Si uno es pobre común, así a secas, puede gozar (no ganando más de 30 UR mensuales) de un subsidio íntegro por parte del Estado de hasta UN MIL CIENTO CINCUENTA UNIDADES REAJUSTABLES, y luego pagar durante CINCO AÑOS dos unidades reajustables por mes. Una que, según la ley va a parar a una ONG (Organización no Gubernamental) que haría las veces de un asesoramiento en materia social y otra a un fondo de mantenimiento del conjunto habitacional.

En cambio, si uno es pobre (GANA MENOS DE 30 UR POR MES), cooperativista y usuario sólo recibe un SUBSIDIO DE TRESCIENTAS SETENTA Y CUATRO UNIDADES REAJUSTABLES. Lo demás, deberá ser objeto de un crédito que concede el organismo, que se pagará EN VEINTICINCO AÑOS, a razón de unas CINCO UNIDADES REAJUSTABLES POR MES. Y el mantenimiento del Conjunto corre por cuenta de la Cooperativa, por ende de los cooperativistas.

A esto hay que sumarle que si uno es pobre, así a secas, obtiene el dinero para empezar a construir en seis u ocho meses. Pero si uno es pobre, cooperativista y usuario, deberá esperar por lo menos cuatro o cinco años a que entre la burocracia del Banco Hipotecario y la del propio Ministerio se esté en condiciones de acceder al préstamo. Y luego, dependerá de la disponibilidad o no que tenga el Mvotma que se escriture o no.

Realmente, a nosotros no nos asombra este tipo de cosas. Ya estamos acostumbrados a que los diferentes gobiernos uruguayos nos condenen sin delito y sin pruebas. Y digo los gobiernos uruguayos, porque acabamos de regresar de Quito del IV Foro Consultivo del PGU (Programa de Gestión Urbana, dependiente de Naciones Unidas), donde somos considerados como una de las experiencias de éxito en América Latina, hemos suscrito un convenio con el gobierno del estado de Río Grande del Sur para asesorarlo, y así podría seguir citando ejemplos.

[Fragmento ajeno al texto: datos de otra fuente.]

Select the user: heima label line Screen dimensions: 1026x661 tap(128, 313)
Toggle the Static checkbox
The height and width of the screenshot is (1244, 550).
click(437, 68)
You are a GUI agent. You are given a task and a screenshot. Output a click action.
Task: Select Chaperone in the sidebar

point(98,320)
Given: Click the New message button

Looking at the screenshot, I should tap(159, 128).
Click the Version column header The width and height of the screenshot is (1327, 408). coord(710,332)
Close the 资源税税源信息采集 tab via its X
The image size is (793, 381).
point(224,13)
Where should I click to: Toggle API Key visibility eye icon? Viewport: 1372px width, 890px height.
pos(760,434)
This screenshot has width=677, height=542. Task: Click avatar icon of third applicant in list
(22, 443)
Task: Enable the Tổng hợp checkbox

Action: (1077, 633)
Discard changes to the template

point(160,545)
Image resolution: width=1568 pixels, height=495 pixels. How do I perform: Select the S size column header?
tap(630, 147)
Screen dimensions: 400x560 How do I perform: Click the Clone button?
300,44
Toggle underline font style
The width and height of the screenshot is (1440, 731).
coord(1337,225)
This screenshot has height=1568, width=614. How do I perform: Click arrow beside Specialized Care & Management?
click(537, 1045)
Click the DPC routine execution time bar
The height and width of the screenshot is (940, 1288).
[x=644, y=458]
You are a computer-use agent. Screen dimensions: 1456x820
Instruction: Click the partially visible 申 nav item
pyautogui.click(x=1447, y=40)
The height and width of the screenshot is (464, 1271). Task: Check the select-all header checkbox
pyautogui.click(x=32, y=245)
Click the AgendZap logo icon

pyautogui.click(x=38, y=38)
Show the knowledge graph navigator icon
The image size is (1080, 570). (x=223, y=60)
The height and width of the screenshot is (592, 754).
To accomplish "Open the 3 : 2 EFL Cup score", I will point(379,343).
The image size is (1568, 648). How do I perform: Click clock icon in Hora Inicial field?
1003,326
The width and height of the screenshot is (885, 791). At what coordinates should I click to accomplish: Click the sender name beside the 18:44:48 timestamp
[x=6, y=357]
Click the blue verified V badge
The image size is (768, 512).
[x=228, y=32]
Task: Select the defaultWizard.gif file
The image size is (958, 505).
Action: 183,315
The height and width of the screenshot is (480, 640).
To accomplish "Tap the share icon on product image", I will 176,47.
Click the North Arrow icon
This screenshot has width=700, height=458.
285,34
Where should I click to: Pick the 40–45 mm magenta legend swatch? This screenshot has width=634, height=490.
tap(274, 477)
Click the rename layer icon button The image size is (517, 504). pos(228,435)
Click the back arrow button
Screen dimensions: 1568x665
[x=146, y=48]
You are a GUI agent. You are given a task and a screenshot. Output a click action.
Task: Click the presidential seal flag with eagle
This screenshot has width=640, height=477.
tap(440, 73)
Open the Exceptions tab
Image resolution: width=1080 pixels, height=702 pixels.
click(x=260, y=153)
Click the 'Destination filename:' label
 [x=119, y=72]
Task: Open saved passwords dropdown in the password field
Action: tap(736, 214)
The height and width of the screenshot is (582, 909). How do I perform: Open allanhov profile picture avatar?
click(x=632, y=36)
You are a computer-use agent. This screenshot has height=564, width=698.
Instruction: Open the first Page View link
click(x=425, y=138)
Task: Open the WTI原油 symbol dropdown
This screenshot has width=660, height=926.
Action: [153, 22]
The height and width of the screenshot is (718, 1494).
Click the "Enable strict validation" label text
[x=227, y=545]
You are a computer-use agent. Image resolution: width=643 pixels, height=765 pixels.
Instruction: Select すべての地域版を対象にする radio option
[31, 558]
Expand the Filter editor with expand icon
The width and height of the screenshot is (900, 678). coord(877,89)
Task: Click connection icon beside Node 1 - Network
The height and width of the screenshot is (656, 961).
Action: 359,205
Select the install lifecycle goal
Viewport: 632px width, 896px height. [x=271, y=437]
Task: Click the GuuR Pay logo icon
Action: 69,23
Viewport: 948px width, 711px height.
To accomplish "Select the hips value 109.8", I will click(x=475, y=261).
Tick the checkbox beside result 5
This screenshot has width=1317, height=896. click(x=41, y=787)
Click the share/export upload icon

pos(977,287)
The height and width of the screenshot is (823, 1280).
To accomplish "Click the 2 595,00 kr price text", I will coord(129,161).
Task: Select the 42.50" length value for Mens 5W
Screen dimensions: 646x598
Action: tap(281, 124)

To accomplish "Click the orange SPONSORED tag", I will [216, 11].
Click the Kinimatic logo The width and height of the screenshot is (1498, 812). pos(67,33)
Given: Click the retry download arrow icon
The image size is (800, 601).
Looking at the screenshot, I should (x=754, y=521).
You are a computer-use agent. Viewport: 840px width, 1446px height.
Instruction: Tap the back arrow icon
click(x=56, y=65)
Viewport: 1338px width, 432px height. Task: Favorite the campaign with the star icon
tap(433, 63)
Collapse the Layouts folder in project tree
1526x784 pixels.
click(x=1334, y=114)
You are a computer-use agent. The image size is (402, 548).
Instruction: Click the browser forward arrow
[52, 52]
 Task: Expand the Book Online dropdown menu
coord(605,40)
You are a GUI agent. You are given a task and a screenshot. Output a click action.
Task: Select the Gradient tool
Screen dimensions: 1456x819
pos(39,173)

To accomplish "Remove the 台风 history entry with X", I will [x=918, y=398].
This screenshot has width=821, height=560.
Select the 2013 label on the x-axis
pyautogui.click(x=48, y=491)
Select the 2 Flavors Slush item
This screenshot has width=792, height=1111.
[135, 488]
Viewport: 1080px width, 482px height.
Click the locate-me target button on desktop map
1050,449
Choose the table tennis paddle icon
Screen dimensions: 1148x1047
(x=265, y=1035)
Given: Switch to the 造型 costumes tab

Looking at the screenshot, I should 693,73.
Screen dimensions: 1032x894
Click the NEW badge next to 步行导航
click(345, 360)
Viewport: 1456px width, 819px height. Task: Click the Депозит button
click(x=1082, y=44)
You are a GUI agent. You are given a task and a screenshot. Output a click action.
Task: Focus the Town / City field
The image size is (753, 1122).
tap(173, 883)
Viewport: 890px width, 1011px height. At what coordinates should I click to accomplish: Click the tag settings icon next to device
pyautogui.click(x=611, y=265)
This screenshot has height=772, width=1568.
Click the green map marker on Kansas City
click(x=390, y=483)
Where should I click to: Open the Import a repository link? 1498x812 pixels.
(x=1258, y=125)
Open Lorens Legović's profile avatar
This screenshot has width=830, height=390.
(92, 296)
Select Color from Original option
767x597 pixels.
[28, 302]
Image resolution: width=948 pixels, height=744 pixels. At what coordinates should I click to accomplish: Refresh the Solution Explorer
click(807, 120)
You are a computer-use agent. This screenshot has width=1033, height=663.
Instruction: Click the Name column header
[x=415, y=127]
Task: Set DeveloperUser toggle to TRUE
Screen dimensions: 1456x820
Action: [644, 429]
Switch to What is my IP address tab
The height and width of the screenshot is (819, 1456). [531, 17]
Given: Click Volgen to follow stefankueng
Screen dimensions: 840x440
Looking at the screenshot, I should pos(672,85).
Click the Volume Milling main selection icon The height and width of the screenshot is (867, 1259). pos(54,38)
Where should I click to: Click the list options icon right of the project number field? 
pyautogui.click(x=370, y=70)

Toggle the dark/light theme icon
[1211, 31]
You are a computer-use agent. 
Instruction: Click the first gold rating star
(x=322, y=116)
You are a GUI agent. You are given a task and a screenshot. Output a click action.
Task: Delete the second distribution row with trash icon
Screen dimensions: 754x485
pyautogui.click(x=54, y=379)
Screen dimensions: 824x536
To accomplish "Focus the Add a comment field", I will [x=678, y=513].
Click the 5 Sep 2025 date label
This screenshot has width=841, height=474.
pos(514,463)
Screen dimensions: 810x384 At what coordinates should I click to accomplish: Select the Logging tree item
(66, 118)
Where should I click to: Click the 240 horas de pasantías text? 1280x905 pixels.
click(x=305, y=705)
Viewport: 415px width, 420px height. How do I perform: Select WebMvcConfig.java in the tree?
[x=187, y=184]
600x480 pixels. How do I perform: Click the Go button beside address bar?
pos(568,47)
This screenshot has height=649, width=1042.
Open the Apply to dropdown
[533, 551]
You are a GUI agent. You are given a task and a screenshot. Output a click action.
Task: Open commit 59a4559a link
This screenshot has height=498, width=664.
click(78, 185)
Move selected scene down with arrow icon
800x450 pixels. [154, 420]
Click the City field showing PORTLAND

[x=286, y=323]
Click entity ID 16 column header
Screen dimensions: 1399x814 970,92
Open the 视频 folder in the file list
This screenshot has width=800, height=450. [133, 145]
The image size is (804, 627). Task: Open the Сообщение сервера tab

Parece que el Estado uruguayo nos ha condenado a «una guerra sin límites», sin que nosotros y sobre todo nuestra gente haya cometido otro delito que el de querer aportar su trabajo, sus horas de ayuda mutua, sus ganas de vivir en un entorno mejor y el de anteponer a otros valores, los valores de la solidaridad, la cooperación, la igualdad y la justicia.

La Cooperativa «24 de Mayo   Villa Teresa» hace más de cuatro años se instaló en un terreno propiedad del Ministerio. Todavía no ha conseguido que se lo otorguen, aunque hace varios años lo decidió favorablemente el anterior ministro Juan Chiruchi. Esta gente, que primero era un asentamiento, se transformó en cooperativa porque entendió que era la mejor solución. Hoy el ministerio, para darles el subsidio completo les exige que dejen de lado sus principios y se transformen en un SIAV grupal.

Hay muchas más cooperativas compuestas por familias de «bajos ingresos» con la expectativa puesta en la solución a «24 de Mayo   Villa Teresa».

Hay también todo un Movimiento vigilante, que no habrá de permitir este atropello, y menos aun cuando el artículo 396 de la Ley de Presupuesto nos ampara.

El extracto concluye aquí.